Screenshot grounding data

◇ ◇ ◇ ◇ ◇

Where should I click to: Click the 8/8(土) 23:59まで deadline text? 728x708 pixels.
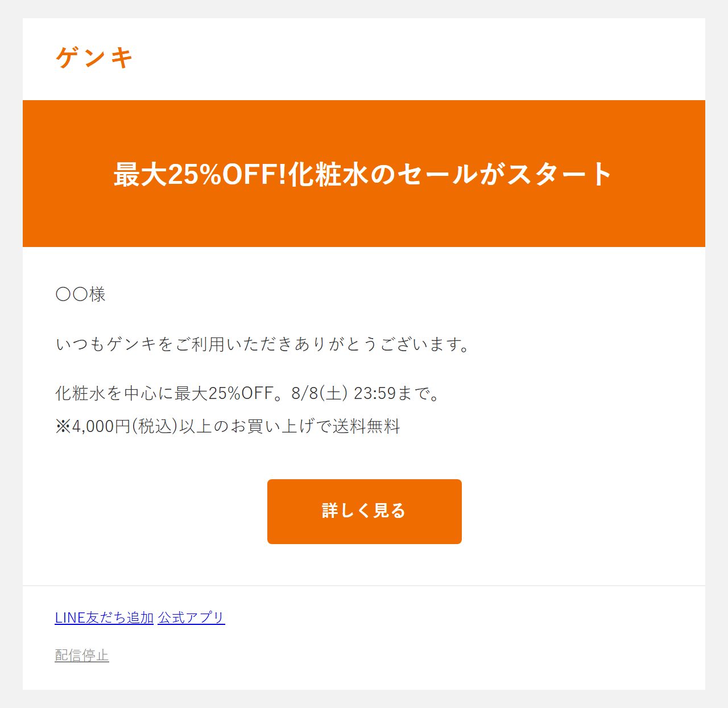(366, 393)
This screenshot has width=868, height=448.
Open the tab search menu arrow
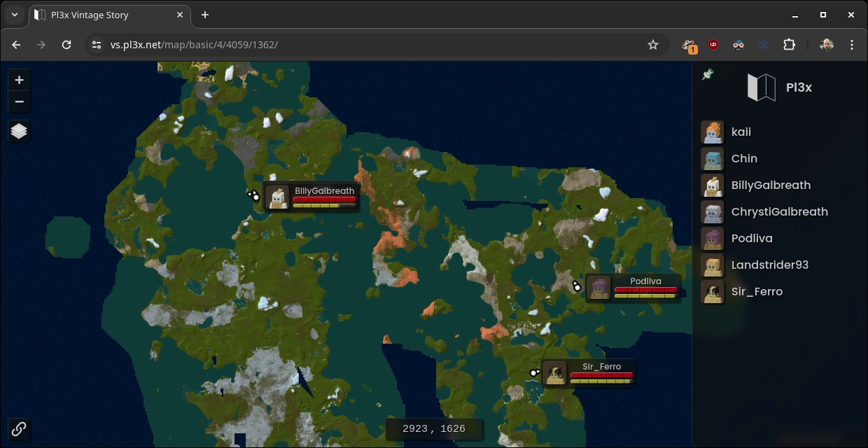coord(14,15)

◇ ◇ ◇ ◇ ◇

◆ Activity ◆
Copy the entries precisely, images excluded.

◆ Exercise output ◆
Where should I click to: Click the 8/8(土) 23:59まで deadline text? 728x708 pixels.
(366, 393)
This screenshot has width=868, height=448.
Open the tab search menu arrow
coord(14,15)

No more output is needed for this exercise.